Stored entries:
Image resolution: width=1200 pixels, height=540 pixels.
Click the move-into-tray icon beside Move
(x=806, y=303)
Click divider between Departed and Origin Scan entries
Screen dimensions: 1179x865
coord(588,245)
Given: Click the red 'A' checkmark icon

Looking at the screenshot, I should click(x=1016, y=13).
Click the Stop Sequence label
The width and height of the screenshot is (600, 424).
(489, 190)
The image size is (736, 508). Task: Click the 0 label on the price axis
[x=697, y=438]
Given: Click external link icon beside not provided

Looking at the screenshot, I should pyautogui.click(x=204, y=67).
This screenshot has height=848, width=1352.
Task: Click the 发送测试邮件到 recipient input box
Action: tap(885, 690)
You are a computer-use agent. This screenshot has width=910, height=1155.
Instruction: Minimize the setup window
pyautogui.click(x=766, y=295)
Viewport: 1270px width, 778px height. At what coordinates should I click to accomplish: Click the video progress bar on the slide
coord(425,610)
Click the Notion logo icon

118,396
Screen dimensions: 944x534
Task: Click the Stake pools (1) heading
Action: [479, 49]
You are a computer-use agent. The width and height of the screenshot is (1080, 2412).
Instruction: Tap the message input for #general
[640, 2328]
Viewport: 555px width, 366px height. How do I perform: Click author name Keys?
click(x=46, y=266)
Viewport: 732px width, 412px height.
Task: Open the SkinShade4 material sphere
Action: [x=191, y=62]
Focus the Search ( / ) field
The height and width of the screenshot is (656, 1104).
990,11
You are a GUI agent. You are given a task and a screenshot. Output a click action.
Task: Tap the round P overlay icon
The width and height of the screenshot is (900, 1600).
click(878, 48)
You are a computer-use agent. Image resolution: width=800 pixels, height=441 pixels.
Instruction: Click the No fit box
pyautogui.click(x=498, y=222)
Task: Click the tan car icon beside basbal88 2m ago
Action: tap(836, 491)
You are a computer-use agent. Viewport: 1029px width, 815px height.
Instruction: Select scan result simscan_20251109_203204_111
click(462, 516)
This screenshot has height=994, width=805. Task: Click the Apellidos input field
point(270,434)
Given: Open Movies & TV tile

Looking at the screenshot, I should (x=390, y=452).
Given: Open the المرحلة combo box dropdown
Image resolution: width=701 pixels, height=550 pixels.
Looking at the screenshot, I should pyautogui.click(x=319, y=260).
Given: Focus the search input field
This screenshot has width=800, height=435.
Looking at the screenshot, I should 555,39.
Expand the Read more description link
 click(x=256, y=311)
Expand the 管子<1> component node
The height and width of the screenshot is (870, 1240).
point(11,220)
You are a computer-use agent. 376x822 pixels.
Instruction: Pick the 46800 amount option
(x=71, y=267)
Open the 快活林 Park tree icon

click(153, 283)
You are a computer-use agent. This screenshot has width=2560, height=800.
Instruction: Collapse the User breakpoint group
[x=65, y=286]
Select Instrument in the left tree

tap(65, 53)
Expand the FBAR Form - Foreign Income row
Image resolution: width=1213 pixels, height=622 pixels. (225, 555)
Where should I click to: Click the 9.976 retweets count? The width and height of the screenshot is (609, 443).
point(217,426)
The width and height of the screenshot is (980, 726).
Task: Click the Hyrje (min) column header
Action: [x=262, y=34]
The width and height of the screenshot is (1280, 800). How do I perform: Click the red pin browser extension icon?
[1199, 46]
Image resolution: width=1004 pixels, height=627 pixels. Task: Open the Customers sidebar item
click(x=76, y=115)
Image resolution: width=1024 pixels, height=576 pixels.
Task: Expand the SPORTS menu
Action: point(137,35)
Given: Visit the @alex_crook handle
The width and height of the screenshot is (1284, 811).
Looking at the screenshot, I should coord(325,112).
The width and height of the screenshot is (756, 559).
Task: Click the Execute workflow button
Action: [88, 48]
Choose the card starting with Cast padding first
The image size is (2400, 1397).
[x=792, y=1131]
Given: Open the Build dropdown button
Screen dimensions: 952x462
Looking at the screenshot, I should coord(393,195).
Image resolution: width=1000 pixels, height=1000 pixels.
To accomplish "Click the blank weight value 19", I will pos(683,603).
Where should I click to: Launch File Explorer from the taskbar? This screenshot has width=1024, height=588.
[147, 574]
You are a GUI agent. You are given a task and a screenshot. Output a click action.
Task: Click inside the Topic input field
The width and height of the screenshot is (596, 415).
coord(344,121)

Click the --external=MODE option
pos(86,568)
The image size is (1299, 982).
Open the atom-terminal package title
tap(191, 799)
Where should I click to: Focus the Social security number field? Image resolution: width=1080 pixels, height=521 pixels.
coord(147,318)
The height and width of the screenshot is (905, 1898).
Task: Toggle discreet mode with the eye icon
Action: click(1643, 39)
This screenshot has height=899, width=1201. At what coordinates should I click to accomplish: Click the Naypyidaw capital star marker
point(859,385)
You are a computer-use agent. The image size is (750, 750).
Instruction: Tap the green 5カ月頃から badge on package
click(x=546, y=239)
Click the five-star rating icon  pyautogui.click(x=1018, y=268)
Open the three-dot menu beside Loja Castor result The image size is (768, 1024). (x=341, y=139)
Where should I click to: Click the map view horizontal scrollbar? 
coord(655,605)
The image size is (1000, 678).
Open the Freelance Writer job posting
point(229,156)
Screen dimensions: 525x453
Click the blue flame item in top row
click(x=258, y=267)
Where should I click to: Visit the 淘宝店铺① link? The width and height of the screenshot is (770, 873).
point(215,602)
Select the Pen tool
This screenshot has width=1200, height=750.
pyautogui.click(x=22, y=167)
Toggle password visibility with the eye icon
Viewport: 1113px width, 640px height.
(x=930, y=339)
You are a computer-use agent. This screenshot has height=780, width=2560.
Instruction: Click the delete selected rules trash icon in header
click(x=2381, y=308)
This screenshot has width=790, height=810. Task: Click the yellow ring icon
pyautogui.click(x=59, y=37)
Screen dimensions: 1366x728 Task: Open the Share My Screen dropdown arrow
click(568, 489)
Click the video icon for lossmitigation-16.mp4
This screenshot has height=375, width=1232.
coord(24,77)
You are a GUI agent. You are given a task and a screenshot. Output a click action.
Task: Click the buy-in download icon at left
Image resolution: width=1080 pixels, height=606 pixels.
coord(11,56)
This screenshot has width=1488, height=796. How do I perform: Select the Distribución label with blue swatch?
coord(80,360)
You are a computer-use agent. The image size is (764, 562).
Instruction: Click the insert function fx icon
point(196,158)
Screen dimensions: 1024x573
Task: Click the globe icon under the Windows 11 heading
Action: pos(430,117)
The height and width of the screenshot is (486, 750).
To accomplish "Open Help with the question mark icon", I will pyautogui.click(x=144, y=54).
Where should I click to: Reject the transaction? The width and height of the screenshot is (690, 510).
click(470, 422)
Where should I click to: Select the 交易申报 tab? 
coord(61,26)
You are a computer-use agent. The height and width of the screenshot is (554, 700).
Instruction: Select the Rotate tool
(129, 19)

__TASK OBJECTIVE__: Once you have read the records, output each one exactly as written.

__ANSWER SECTION__:
Image resolution: width=1200 pixels, height=540 pixels.
Click the move-into-tray icon beside Move
(x=806, y=303)
Click divider between Departed and Origin Scan entries
Screen dimensions: 1179x865
coord(588,245)
Given: Click the red 'A' checkmark icon

Looking at the screenshot, I should click(x=1016, y=13).
Click the Stop Sequence label
The width and height of the screenshot is (600, 424).
(489, 190)
The image size is (736, 508). Task: Click the 0 label on the price axis
[x=697, y=438]
Given: Click external link icon beside not provided

Looking at the screenshot, I should pyautogui.click(x=204, y=67).
This screenshot has height=848, width=1352.
Task: Click the 发送测试邮件到 recipient input box
Action: tap(885, 690)
You are a computer-use agent. This screenshot has width=910, height=1155.
Instruction: Minimize the setup window
pyautogui.click(x=766, y=295)
Viewport: 1270px width, 778px height. At what coordinates should I click to accomplish: Click the video progress bar on the slide
coord(425,610)
Click the Notion logo icon

118,396
Screen dimensions: 944x534
Task: Click the Stake pools (1) heading
Action: [479, 49]
You are a computer-use agent. The width and height of the screenshot is (1080, 2412).
Instruction: Tap the message input for #general
[640, 2328]
Viewport: 555px width, 366px height. How do I perform: Click author name Keys?
click(x=46, y=266)
Viewport: 732px width, 412px height.
Task: Open the SkinShade4 material sphere
Action: [x=191, y=62]
Focus the Search ( / ) field
The height and width of the screenshot is (656, 1104).
990,11
You are a GUI agent. You are given a task and a screenshot. Output a click action.
Task: Tap the round P overlay icon
The width and height of the screenshot is (900, 1600).
click(878, 48)
You are a computer-use agent. Image resolution: width=800 pixels, height=441 pixels.
Instruction: Click the No fit box
pyautogui.click(x=498, y=222)
Task: Click the tan car icon beside basbal88 2m ago
Action: tap(836, 491)
You are a computer-use agent. Viewport: 1029px width, 815px height.
Instruction: Select scan result simscan_20251109_203204_111
click(462, 516)
This screenshot has height=994, width=805. Task: Click the Apellidos input field
point(270,434)
Given: Open Movies & TV tile

Looking at the screenshot, I should (x=390, y=452).
Given: Open the المرحلة combo box dropdown
Image resolution: width=701 pixels, height=550 pixels.
Looking at the screenshot, I should pyautogui.click(x=319, y=260).
Given: Focus the search input field
This screenshot has width=800, height=435.
Looking at the screenshot, I should 555,39.
Expand the Read more description link
 click(x=256, y=311)
Expand the 管子<1> component node
The height and width of the screenshot is (870, 1240).
point(11,220)
You are a computer-use agent. 376x822 pixels.
Instruction: Pick the 46800 amount option
(x=71, y=267)
Open the 快活林 Park tree icon

click(153, 283)
You are a computer-use agent. This screenshot has width=2560, height=800.
Instruction: Collapse the User breakpoint group
[x=65, y=286]
Select Instrument in the left tree

tap(65, 53)
Expand the FBAR Form - Foreign Income row
Image resolution: width=1213 pixels, height=622 pixels. (225, 555)
Where should I click to: Click the 9.976 retweets count? The width and height of the screenshot is (609, 443).
point(217,426)
The width and height of the screenshot is (980, 726).
Task: Click the Hyrje (min) column header
Action: [x=262, y=34]
The width and height of the screenshot is (1280, 800). How do I perform: Click the red pin browser extension icon?
[1199, 46]
Image resolution: width=1004 pixels, height=627 pixels. Task: Open the Customers sidebar item
click(x=76, y=115)
Image resolution: width=1024 pixels, height=576 pixels.
Task: Expand the SPORTS menu
Action: point(137,35)
Given: Visit the @alex_crook handle
The width and height of the screenshot is (1284, 811).
Looking at the screenshot, I should coord(325,112).
The width and height of the screenshot is (756, 559).
Task: Click the Execute workflow button
Action: [88, 48]
Choose the card starting with Cast padding first
The image size is (2400, 1397).
[x=792, y=1131]
Given: Open the Build dropdown button
Screen dimensions: 952x462
Looking at the screenshot, I should coord(393,195).
Image resolution: width=1000 pixels, height=1000 pixels.
To accomplish "Click the blank weight value 19", I will pos(683,603).
Where should I click to: Launch File Explorer from the taskbar? This screenshot has width=1024, height=588.
[147, 574]
You are a GUI agent. You are given a task and a screenshot. Output a click action.
Task: Click inside the Topic input field
The width and height of the screenshot is (596, 415).
coord(344,121)

Click the --external=MODE option
pos(86,568)
The image size is (1299, 982).
Open the atom-terminal package title
tap(191, 799)
Where should I click to: Focus the Social security number field? Image resolution: width=1080 pixels, height=521 pixels.
coord(147,318)
The height and width of the screenshot is (905, 1898).
Task: Toggle discreet mode with the eye icon
Action: click(1643, 39)
This screenshot has height=899, width=1201. At what coordinates should I click to accomplish: Click the Naypyidaw capital star marker
point(859,385)
You are a computer-use agent. The image size is (750, 750).
Instruction: Tap the green 5カ月頃から badge on package
click(x=546, y=239)
Click the five-star rating icon  pyautogui.click(x=1018, y=268)
Open the three-dot menu beside Loja Castor result The image size is (768, 1024). (x=341, y=139)
Where should I click to: Click the map view horizontal scrollbar? 
coord(655,605)
The image size is (1000, 678).
Open the Freelance Writer job posting
point(229,156)
Screen dimensions: 525x453
Click the blue flame item in top row
click(x=258, y=267)
Where should I click to: Visit the 淘宝店铺① link? The width and height of the screenshot is (770, 873).
point(215,602)
Select the Pen tool
This screenshot has width=1200, height=750.
pyautogui.click(x=22, y=167)
Toggle password visibility with the eye icon
Viewport: 1113px width, 640px height.
(x=930, y=339)
You are a computer-use agent. This screenshot has height=780, width=2560.
Instruction: Click the delete selected rules trash icon in header
click(x=2381, y=308)
This screenshot has width=790, height=810. Task: Click the yellow ring icon
pyautogui.click(x=59, y=37)
Screen dimensions: 1366x728 Task: Open the Share My Screen dropdown arrow
click(568, 489)
Click the video icon for lossmitigation-16.mp4
This screenshot has height=375, width=1232.
coord(24,77)
You are a GUI agent. You are given a task and a screenshot. Output a click action.
Task: Click the buy-in download icon at left
Image resolution: width=1080 pixels, height=606 pixels.
coord(11,56)
This screenshot has width=1488, height=796. How do I perform: Select the Distribución label with blue swatch?
coord(80,360)
You are a computer-use agent. The image size is (764, 562).
Instruction: Click the insert function fx icon
point(196,158)
Screen dimensions: 1024x573
Task: Click the globe icon under the Windows 11 heading
Action: pos(430,117)
The height and width of the screenshot is (486, 750).
To accomplish "Open Help with the question mark icon", I will pyautogui.click(x=144, y=54).
Where should I click to: Reject the transaction? The width and height of the screenshot is (690, 510).
click(470, 422)
Where should I click to: Select the 交易申报 tab? 
coord(61,26)
You are a computer-use agent. The height and width of the screenshot is (554, 700).
Instruction: Select the Rotate tool
(129, 19)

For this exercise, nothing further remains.